As Davis puts it, “[Students who make racist jokes] should know that what they say may not be hurtful to them, but it can be for another person. It contributes to real racism because it’s judging people by the color of their skin.” Racism has a long, checkered history. Martin Luther King Jr., Plessy v. Ferguson, and Brown v. Board of Education are all names associated with the fight against racism. Every day more changes are being made to the way racism is born, handled, and destroyed. When Mrs. Davis was in high school, racism was much more accepted. It was “just the way things were.” She lived in an area which was much less diverse than Loudoun County, so there was “less tolerance of different races.” Mr. Bednarski thinks racism today is very different from the racism of his high school years. “[There’s] increased tolerance and acceptance of diversity,” he says. Mr. Bednarski acknowledges that there are still racist people, but he thinks people “as a whole”
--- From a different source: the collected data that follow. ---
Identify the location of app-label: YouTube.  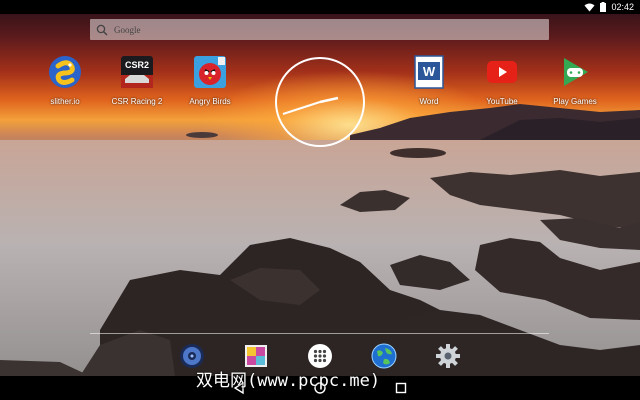
(502, 102).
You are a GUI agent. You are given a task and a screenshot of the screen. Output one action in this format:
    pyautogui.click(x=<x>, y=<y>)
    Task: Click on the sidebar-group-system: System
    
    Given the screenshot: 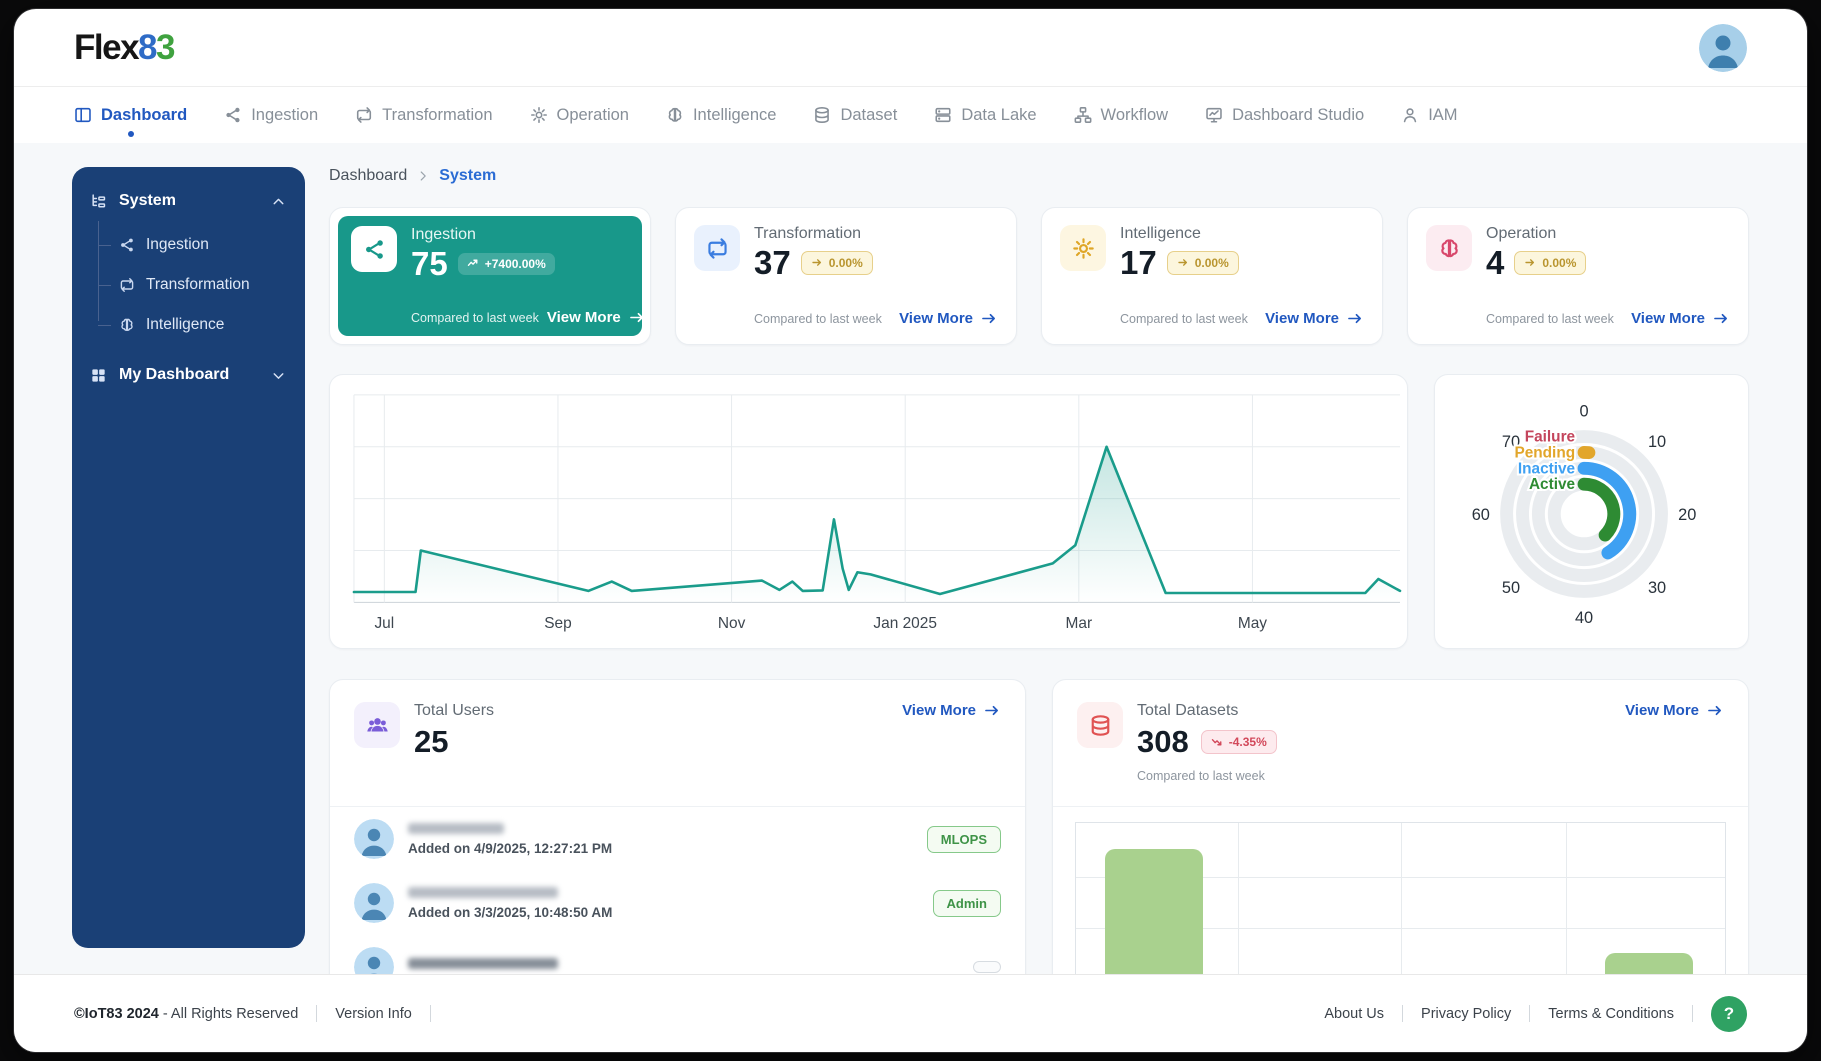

tolerance has “increased across the board.” Now that the effects of racism have been observed, it’s time to look at ways to overcome racism once and for all. In schools specifically, Brielle Davis thinks a good way to help control racism would be to “make it a point to punish kids who make racist jokes.” Minhas agrees, saying, “I would definitely have teachers give the students punishments for racist jokes right on the spot, because the more you wait to give the punishment, the more the student will think that racism is not that big of a deal.” Sam Brazer’s change would be to educate students about the effects of racism. As for racism’s decline in not only schools, but all other aspects of life, it seems there is a glimmer of hope. It’s easy to see that racism has already started to wither a bit since Mr. Bednarski’s and Mrs. Davis’ high school days. With all the programs working to fight racism, by the time Tuscarora’s current students reach adulthood, racism may be gone for good. As for each student individually, there are many ways to help stop racism. Think before you speak, try not to judge someone before you know them, and, of course, no more racist jokes.